WORK REQUEST:
Leaving every picture out, repeat all of the entries below exactly.

(INFORMATION GIVEN begins)

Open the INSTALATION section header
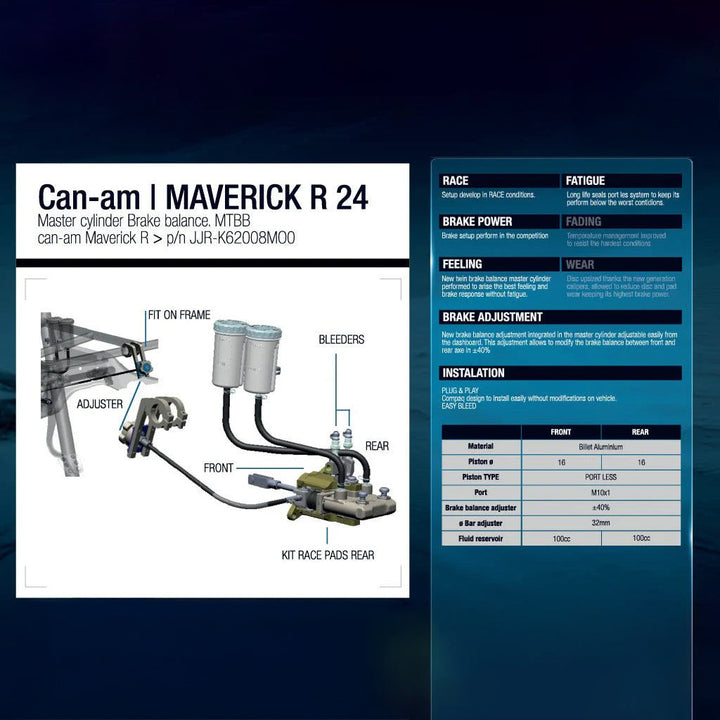tap(474, 373)
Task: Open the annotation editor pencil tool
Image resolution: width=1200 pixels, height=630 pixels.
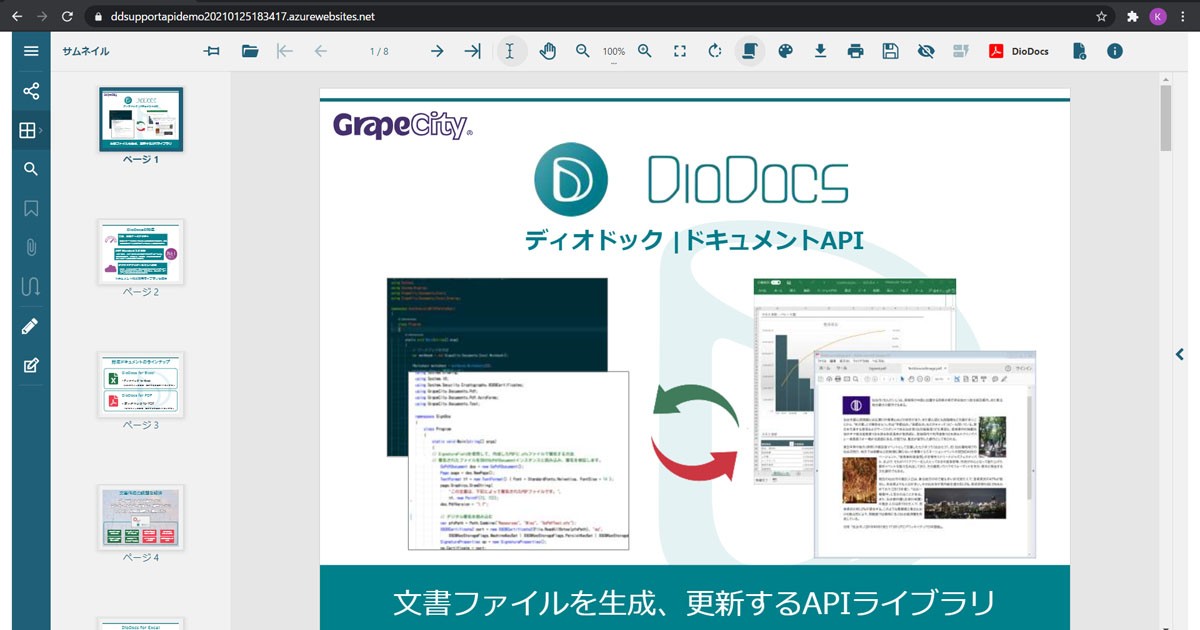Action: (x=31, y=325)
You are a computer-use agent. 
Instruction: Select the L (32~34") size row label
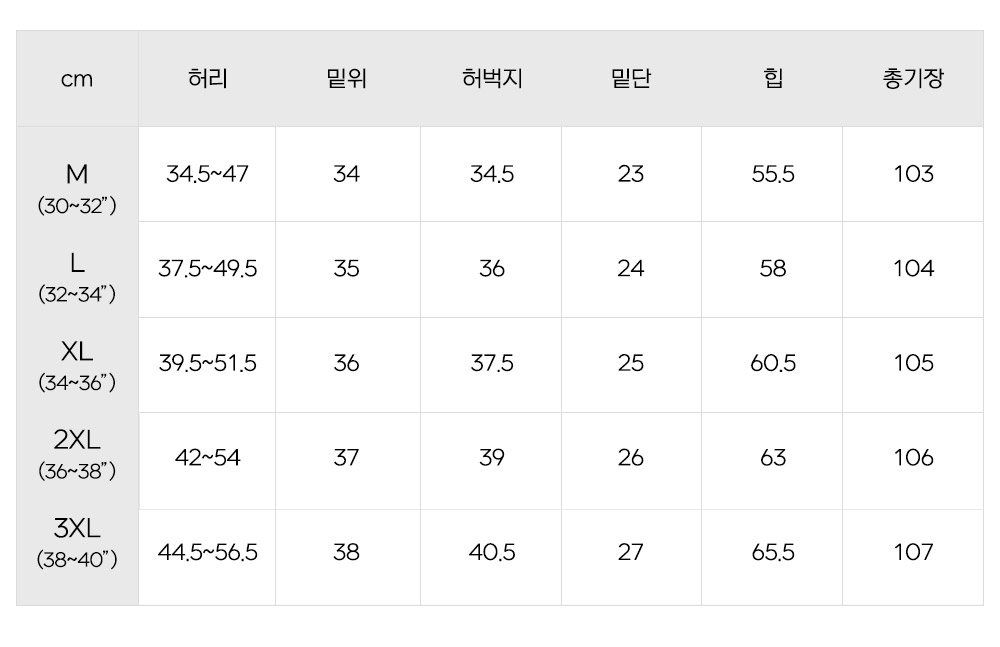(77, 277)
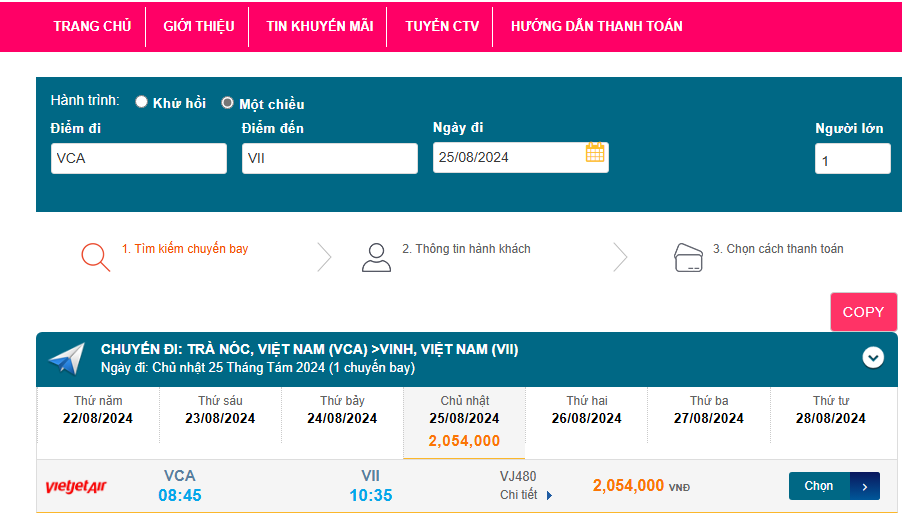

(INFORMATION GIVEN ends)

THE ANSWER:
Open the INSTALATION section header
tap(474, 373)
Task: Open the annotation editor pencil tool
Image resolution: width=1200 pixels, height=630 pixels.
Action: (x=31, y=325)
You are a computer-use agent. 
Instruction: Select the L (32~34") size row label
(77, 277)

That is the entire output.